Entries shown:
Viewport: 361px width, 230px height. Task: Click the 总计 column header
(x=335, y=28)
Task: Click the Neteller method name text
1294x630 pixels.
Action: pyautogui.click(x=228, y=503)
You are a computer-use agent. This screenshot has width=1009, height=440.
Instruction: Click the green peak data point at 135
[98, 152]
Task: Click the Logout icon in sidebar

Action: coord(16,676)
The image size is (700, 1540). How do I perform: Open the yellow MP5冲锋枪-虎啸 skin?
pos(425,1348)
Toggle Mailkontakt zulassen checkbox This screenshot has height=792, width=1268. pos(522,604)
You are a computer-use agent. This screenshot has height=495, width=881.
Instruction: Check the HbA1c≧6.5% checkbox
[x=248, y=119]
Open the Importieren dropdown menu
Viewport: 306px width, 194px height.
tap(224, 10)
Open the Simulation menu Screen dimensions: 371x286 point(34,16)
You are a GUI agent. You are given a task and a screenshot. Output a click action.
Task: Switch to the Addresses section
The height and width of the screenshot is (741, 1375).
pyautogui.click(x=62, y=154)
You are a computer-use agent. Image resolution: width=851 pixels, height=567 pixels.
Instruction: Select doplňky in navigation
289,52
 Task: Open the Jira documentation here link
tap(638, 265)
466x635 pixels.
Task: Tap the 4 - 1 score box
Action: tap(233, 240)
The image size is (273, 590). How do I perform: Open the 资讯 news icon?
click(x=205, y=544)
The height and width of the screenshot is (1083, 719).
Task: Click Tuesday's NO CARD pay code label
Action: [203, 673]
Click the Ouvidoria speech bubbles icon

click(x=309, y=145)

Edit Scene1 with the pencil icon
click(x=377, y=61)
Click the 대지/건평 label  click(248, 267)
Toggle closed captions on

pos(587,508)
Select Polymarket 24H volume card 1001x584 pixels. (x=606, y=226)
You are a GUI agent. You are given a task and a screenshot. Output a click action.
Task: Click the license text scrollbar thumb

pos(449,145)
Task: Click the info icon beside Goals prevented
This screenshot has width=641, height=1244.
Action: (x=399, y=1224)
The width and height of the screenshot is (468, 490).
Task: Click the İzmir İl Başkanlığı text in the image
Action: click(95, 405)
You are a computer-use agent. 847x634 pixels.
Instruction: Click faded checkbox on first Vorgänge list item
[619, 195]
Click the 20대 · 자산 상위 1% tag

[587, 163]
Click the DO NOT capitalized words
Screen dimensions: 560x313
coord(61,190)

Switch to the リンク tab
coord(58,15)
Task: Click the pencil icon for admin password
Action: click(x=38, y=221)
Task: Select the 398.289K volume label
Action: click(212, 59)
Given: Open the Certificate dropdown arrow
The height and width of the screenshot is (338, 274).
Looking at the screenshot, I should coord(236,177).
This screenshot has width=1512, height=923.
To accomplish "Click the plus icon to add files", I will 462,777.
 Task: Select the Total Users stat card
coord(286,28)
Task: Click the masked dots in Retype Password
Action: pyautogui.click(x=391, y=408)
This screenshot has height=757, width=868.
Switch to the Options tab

Work order: Quote the records above from their first line through the line containing "has width=1009, height=440.", both ends included.

Exercise solution:
Viewport: 361px width, 230px height. Task: Click the 总计 column header
(x=335, y=28)
Task: Click the Neteller method name text
1294x630 pixels.
Action: pyautogui.click(x=228, y=503)
You are a computer-use agent. This screenshot has width=1009, height=440.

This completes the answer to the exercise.